Cantad, ¡hurra!, ¡tiemble Inglaterra!

¡Velaremos hasta la muerte por Erín!

Grita desde abajo de las escaleras:

—Ángela, Ángela, ¿hay alguna gota de té en esta casa?

Ella no responde y él vuelve a gritar:

—Francis, Malachy, bajad aquí, muchachos. Os voy a dar el Penique del Viernes.

Yo quiero bajar para que me dé el Penique del Viernes, pero mamá está sollozando tapándose la boca con el abrigo y Malachy dice:

—No quiero su asqueroso Penique del Viernes. Que se lo quede.

Papá sube las escaleras a tropezones, pronunciando un discurso sobre cómo debemos morir todos por Irlanda. Prende una cerilla y enciende con ella la vela que está junto a la cama de mamá. Levanta la vela sobre su cabeza y desfila por la habitación, cantando:

Mirad quiénes vienen entre los brezos de flores rojas,

con banderas verdes que ondean al aire puro montañés,

la cabeza erguida, ojos al frente, marcando el paso orgullosos,

sin duda la libertad tiene allí un trono en cada espíritu altivo.

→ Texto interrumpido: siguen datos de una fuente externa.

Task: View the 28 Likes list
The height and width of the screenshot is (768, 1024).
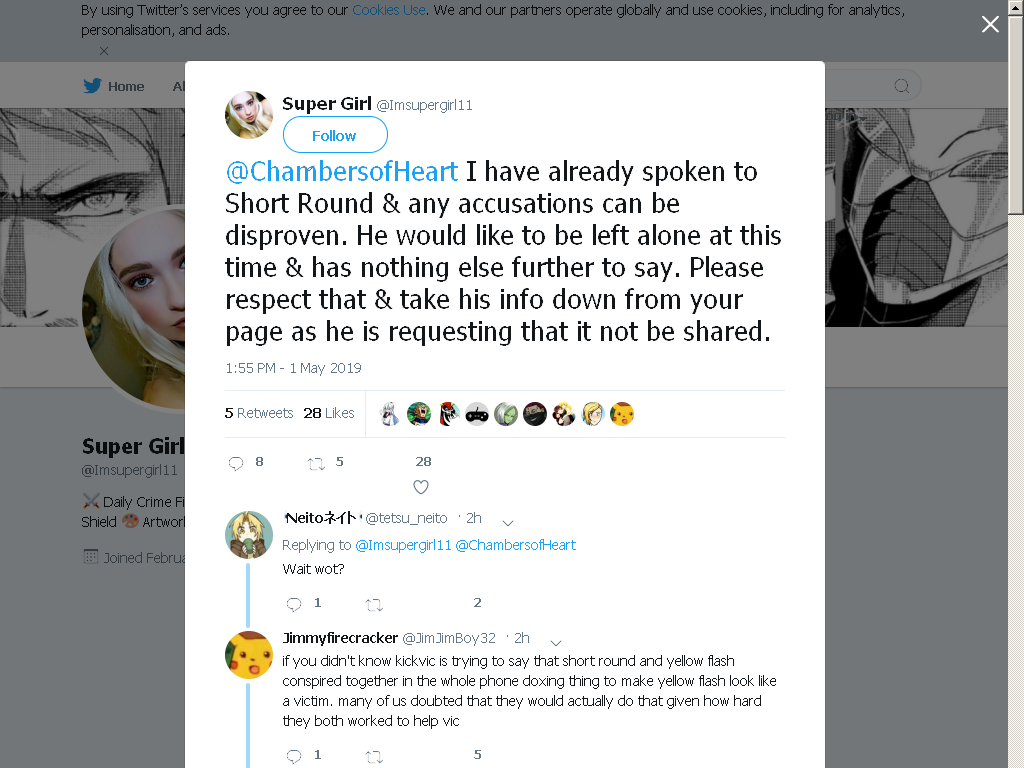Action: point(328,413)
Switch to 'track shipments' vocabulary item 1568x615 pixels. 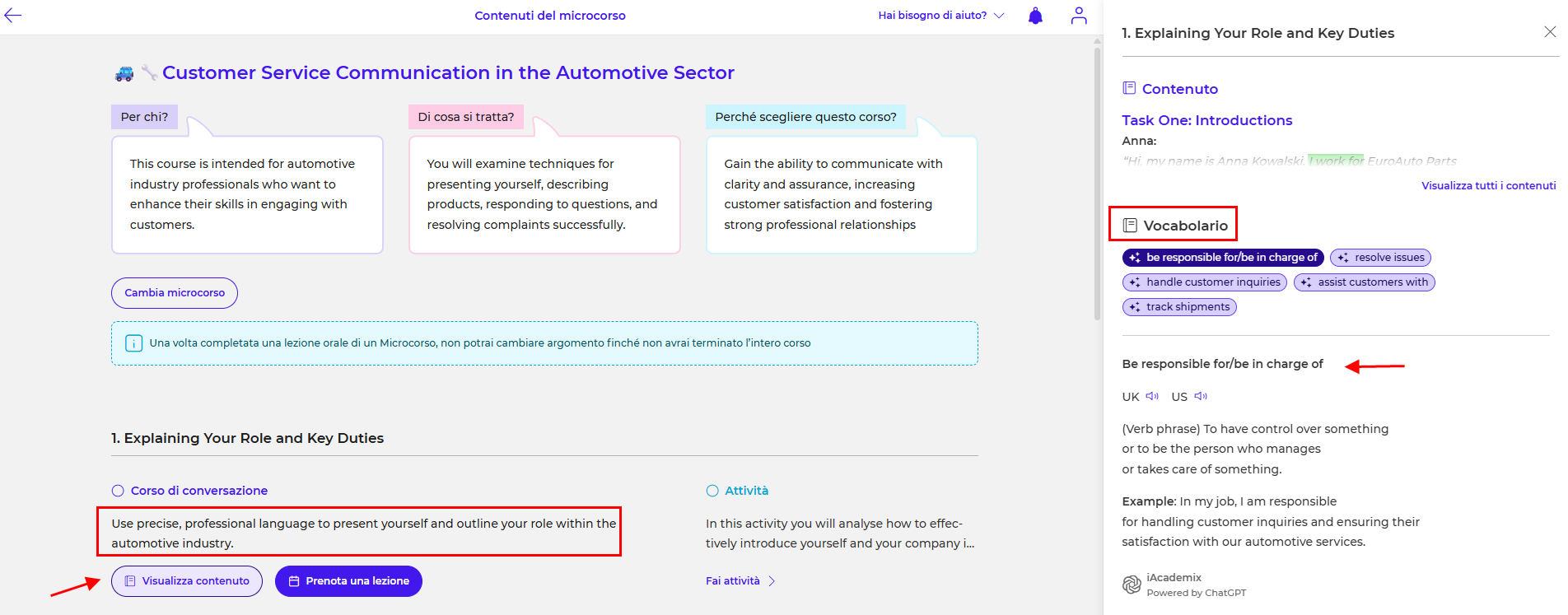click(x=1179, y=307)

Michael se despierta y grita con fuerza, los Hannon están dando golpes en la pared medianera, mamá dice a papá que es una vergüenza y que por qué no se larga de la casa de una vez.

Él está en el centro de la habitación sujetando la vela sobre su cabeza. Se saca un penique del bolsillo y nos lo muestra a Malachy y a mí.

—Vuestro Penique del Viernes, muchachos —dice—. Quiero que saltéis de esa cama, que forméis aquí como dos soldados y que prometáis morir por Irlanda, y yo os daré el Penique del Viernes.

Malachy se incorpora en la cama.

—No lo quiero —dice.

Y yo le digo que yo tampoco lo quiero.

Papá se queda de pie un momento, vacilante, y vuelve a guardarse el penique en el bolsillo. Se vuelve a mamá, y ella le dice:

—Ésta noche no vas a dormir en esta cama.

Él baja al piso inferior con la vela, duerme en una silla, falta al trabajo a la mañana siguiente y pierde el empleo en la Fábrica de Cemento, y volvemos a vivir del subsidio de paro.